Pathways and targeting avenues of BRAF in non-small cell lung cancer

Abstract

ABSTRACT Introduction BRAF is a serine-threonine kinase implicated in the regulation of MAPK signaling cascade. BRAF mutation-driven activation occurs in approximately 2–4% of treatment-naive non-small cell carcinomas (NSCLCs). BRAF upregulation is also often observed in tumors with acquired resistance to receptor tyrosine kinase inhibitors (TKIs). Areas covered This review describes the spectrum of BRAF mutations and their functional roles, discusses treatment options available for BRAF p.V600 and non-V600 mutated NSCLCs, and identifies some gaps in the current knowledge.
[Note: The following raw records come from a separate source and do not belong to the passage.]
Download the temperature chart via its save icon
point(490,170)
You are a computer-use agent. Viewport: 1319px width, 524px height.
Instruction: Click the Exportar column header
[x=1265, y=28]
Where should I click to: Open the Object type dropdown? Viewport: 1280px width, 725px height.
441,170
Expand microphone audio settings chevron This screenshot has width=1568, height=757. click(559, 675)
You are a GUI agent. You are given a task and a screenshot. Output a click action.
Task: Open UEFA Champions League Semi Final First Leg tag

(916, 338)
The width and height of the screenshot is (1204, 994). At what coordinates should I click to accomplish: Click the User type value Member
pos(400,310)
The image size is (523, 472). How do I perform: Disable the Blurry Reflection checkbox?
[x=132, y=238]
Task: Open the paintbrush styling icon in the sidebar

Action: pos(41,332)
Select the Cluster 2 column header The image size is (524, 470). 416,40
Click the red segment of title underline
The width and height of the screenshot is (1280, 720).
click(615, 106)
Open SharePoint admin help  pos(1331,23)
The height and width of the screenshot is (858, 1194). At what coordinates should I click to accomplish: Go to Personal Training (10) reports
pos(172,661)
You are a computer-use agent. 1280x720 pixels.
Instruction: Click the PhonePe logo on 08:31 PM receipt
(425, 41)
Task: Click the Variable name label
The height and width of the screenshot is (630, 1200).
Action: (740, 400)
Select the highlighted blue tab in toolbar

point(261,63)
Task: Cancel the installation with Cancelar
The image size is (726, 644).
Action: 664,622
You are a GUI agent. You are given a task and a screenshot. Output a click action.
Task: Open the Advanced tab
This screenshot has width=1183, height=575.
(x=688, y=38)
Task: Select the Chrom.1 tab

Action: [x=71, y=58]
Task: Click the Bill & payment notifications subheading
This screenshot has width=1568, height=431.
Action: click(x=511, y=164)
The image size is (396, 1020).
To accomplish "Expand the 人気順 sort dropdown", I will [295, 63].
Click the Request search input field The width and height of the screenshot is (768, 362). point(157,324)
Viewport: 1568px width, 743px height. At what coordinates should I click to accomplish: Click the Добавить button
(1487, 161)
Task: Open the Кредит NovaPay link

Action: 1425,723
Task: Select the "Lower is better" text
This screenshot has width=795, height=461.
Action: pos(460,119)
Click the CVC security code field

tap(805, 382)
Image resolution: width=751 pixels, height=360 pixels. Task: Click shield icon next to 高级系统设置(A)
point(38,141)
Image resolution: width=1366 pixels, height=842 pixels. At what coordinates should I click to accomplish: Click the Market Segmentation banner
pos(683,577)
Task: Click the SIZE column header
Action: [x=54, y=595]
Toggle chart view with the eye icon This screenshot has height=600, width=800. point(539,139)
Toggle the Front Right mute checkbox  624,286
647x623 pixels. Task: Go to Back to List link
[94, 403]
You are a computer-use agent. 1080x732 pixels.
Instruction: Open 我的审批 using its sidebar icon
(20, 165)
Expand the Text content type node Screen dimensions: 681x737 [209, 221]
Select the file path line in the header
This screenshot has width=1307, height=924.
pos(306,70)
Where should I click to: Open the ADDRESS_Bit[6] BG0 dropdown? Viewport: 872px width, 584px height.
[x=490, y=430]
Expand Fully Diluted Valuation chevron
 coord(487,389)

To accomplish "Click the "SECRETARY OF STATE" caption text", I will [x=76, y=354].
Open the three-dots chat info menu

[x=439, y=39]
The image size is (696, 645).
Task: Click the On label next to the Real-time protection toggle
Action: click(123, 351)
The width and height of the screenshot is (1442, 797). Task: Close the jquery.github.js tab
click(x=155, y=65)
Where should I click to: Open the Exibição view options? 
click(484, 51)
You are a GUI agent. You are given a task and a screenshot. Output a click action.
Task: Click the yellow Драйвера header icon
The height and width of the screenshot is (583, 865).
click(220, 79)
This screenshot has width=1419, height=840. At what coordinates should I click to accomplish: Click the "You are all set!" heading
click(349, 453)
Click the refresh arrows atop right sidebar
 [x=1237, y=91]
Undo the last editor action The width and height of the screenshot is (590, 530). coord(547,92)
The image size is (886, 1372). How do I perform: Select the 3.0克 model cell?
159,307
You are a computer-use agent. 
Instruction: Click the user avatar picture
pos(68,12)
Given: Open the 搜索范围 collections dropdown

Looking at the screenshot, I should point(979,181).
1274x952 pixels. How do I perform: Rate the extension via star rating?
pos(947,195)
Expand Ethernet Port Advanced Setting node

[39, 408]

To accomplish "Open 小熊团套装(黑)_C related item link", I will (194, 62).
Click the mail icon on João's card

Expert opinion Administration of combined BRAF/MEK inhibitors usually produces significant, although often a short-term, benefit to NSCLC patients with BRAF V600 (class 1) mutations. There are no established treatments for BRAF class 2 (L597, K601, G464, G469A/V/R/S, fusions, etc.) and class 3 (D594, G596, G466, etc.) mutants, which account for up to two-thirds of BRAF-driven NSCLCs. Many important issues related to the use of immune therapy for the management of BRAF-mutated NSCLC deserve further investigation. The rare occurrence of BRAF mutations in NSCLC is compensated by high overall incidence of lung cancer disease; therefore, clinical studies on BRAF-associated NSCLC are feasible.